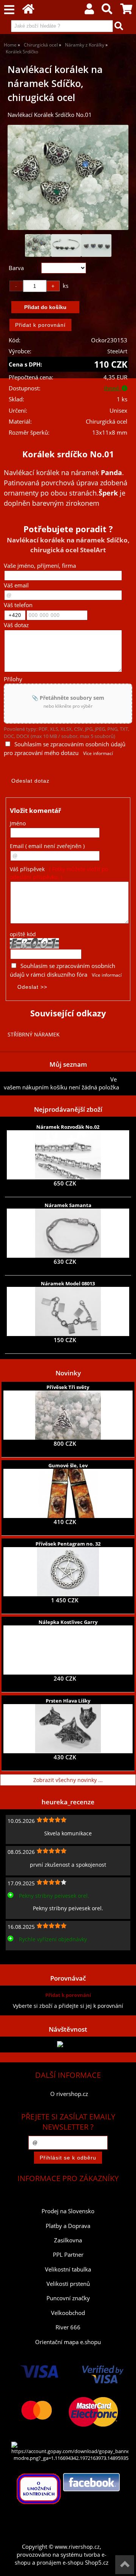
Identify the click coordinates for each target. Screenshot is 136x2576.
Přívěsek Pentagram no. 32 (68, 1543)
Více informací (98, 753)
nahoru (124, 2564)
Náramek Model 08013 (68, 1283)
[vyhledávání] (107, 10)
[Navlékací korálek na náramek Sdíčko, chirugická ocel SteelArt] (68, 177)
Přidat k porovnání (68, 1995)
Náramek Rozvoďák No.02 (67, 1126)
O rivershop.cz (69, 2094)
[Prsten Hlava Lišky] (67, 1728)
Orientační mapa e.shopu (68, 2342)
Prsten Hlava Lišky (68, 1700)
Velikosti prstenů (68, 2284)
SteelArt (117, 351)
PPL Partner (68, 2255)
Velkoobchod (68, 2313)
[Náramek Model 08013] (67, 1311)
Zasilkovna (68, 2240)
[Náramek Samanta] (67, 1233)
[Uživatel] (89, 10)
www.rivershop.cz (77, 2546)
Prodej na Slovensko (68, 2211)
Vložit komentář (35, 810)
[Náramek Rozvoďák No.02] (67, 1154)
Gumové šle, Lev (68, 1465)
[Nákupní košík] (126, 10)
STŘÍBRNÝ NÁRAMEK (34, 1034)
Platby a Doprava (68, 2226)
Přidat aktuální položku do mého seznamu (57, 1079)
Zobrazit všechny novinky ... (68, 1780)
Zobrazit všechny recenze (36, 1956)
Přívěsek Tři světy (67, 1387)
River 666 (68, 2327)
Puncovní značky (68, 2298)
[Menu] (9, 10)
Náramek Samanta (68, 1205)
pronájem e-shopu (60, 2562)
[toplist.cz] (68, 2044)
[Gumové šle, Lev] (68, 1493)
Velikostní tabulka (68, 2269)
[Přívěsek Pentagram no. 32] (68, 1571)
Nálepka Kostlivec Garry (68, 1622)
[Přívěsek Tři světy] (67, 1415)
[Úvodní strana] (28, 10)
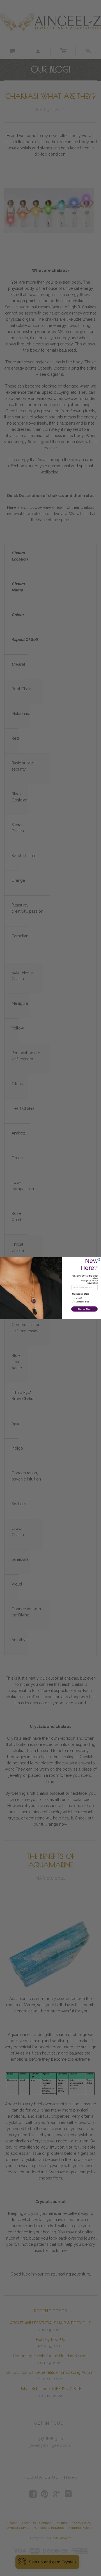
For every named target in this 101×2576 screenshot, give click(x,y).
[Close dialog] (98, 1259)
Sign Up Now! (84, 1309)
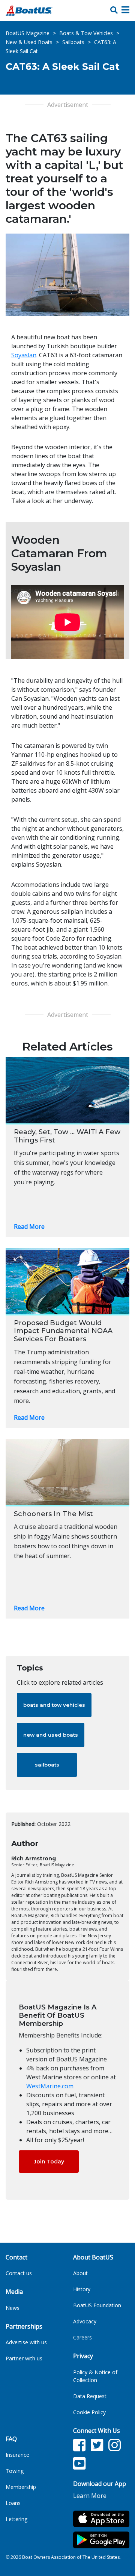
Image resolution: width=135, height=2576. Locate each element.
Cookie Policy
───
Work to complete: Your reply should be the full data above, copied exactly, with no pictures in it.

Solution to this task:
Identify the click coordinates for each target. Screenshot is 136x2576.
Přívěsek Pentagram no. 32 (68, 1543)
Více informací (98, 753)
nahoru (124, 2564)
Náramek Model 08013 (68, 1283)
[vyhledávání] (107, 10)
[Navlékací korálek na náramek Sdíčko, chirugická ocel SteelArt] (68, 177)
Přidat k porovnání (68, 1995)
Náramek Rozvoďák No.02 (67, 1126)
O rivershop.cz (69, 2094)
[Prsten Hlava Lišky] (67, 1728)
Orientační mapa e.shopu (68, 2342)
Prsten Hlava Lišky (68, 1700)
Velikosti prstenů (68, 2284)
SteelArt (117, 351)
PPL Partner (68, 2255)
Velkoobchod (68, 2313)
[Náramek Model 08013] (67, 1311)
Zasilkovna (68, 2240)
[Náramek Samanta] (67, 1233)
[Uživatel] (89, 10)
www.rivershop.cz (77, 2546)
Prodej na Slovensko (68, 2211)
Vložit komentář (35, 810)
[Náramek Rozvoďák No.02] (67, 1154)
Gumové šle, Lev (68, 1465)
[Nákupní košík] (126, 10)
STŘÍBRNÝ NÁRAMEK (34, 1034)
Platby a Doprava (68, 2226)
Přidat aktuální položku do mého seznamu (57, 1079)
Zobrazit všechny novinky ... (68, 1780)
Zobrazit všechny recenze (36, 1956)
Přívěsek Tři světy (67, 1387)
River 666 (68, 2327)
Puncovní značky (68, 2298)
[Menu] (9, 10)
Náramek Samanta (68, 1205)
pronájem e-shopu (60, 2562)
[toplist.cz] (68, 2044)
[Gumové šle, Lev] (68, 1493)
Velikostní tabulka (68, 2269)
[Přívěsek Pentagram no. 32] (68, 1571)
Nálepka Kostlivec Garry (68, 1622)
[Přívěsek Tři světy] (67, 1415)
[Úvodní strana] (28, 10)
For every named target in this 101×2576 screenshot, give click(x,y).
[Close dialog] (98, 1259)
Sign Up Now! (84, 1309)
Image resolution: width=135, height=2576. Locate each element.
Cookie Policy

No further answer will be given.